Веселый зелененький ресторан-поплавок с шаткими галереями и резными деревянными колоннами, выкрашенными в белый, чем-то похожий на марк-твеновский пароход на Миссисипи, плавно и ощутимо покачивался в черной воде канала, на крутой волне от проходившего близко катера.
Студенты, негры из университетского общежития, фарцовщики и центровые с Невского, матросы торгового флота и портовые грузчики, поднаторевшие на перепродаже пластинок, лабухи, музыкальные критики и всезнайки из джаз-клуба, битломаны и даже дипломаты собирались в розовом зале за тяжелыми столами, покрытыми застиранными, но крахмальными скатертями. У входа выстраивалась очередь. Седовласый швейцар в ливрее — вылитый адмирал — привычно отражал напор желающих: они осаждали ресторан. Для тех, кто замешкался, не успел, не позаботился заранее о месте, не оставалось надежды попасть в зал. Публика сидела до упора, как на концерте. «Идут и идут… — ворчал швейцар, запирая дверь перед возмущенным лицом женственного длинноволосого хиппи. — И что идут, медом им тут помазано? Плану от волосатиков-то не жди…» О чаевых он уже не мечтал. И верно, заказывали кофе и почти не ели. А пили тайком принесенное с собой. Публика собиралась слушать джаз.

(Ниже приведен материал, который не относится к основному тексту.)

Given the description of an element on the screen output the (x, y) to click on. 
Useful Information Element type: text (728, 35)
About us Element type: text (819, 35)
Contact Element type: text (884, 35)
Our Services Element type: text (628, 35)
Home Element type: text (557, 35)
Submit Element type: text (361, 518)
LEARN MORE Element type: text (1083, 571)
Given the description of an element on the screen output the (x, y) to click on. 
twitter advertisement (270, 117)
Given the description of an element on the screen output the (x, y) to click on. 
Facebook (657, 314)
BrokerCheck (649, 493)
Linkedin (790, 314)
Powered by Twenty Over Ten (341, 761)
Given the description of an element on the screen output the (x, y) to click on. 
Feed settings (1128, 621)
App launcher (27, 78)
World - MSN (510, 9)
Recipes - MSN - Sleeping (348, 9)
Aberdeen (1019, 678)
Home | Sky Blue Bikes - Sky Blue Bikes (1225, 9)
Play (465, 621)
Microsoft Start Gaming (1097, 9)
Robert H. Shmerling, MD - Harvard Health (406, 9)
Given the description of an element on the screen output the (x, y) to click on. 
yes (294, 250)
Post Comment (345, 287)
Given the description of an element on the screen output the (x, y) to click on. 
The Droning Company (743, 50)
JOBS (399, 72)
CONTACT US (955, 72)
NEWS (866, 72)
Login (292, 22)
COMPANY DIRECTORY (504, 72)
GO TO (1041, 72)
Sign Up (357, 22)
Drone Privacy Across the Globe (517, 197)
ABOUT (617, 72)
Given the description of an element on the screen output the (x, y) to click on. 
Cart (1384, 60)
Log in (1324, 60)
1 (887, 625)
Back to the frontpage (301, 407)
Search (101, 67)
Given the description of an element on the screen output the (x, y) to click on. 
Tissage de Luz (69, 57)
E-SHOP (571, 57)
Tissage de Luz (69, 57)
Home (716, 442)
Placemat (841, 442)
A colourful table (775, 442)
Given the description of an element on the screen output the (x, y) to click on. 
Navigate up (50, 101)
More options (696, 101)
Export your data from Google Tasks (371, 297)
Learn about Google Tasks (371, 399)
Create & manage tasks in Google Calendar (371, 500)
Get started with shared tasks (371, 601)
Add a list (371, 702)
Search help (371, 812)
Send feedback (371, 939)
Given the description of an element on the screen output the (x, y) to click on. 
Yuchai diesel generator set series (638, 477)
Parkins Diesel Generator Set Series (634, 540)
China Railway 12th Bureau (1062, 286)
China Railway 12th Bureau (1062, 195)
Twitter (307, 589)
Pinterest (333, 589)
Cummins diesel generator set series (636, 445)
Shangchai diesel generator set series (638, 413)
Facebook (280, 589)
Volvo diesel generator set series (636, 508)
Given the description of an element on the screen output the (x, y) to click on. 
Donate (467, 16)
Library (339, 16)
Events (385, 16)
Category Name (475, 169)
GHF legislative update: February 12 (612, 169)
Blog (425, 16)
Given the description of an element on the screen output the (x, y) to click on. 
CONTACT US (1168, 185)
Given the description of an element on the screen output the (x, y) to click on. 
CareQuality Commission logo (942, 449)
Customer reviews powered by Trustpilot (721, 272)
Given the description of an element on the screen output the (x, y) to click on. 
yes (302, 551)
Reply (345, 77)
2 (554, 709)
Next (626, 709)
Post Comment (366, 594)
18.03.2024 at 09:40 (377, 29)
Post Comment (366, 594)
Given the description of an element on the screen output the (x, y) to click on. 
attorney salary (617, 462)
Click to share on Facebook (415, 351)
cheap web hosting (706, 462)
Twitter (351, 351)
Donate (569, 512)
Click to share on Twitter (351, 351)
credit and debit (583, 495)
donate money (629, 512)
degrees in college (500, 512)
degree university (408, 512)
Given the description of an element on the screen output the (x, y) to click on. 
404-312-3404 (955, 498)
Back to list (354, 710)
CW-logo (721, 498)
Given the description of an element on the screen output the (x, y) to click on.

По набережной, празднично освещенной огнями окон, спускаясь от моста через Невку в устье Кронверкского канала, в тот вечер я непривычно робел. «Вот возьмет и не пустит?..» С нарочитой уверенностью проталкивался через толпу на сходнях, внимавшую доносившимся с реки звукам оркестра. Уже представлял, как Цербер притворно меня не узнает, не открывает, и я остаюсь в теплой августовской толчее у входа. Разухабистые синкопы отчаянной ниточкой, звуковым пунктиром, как невидимым мостом, связывали меня с теми, кто внутри, в ресторане, кто тоже слушает и ждет. Ждет — в этом-то я был уверен. И оттого чувствовал себя, как провинившийся школьник, как прогульщик. И громче, чем требовалось, стучал монеткой в зеркальное стекло.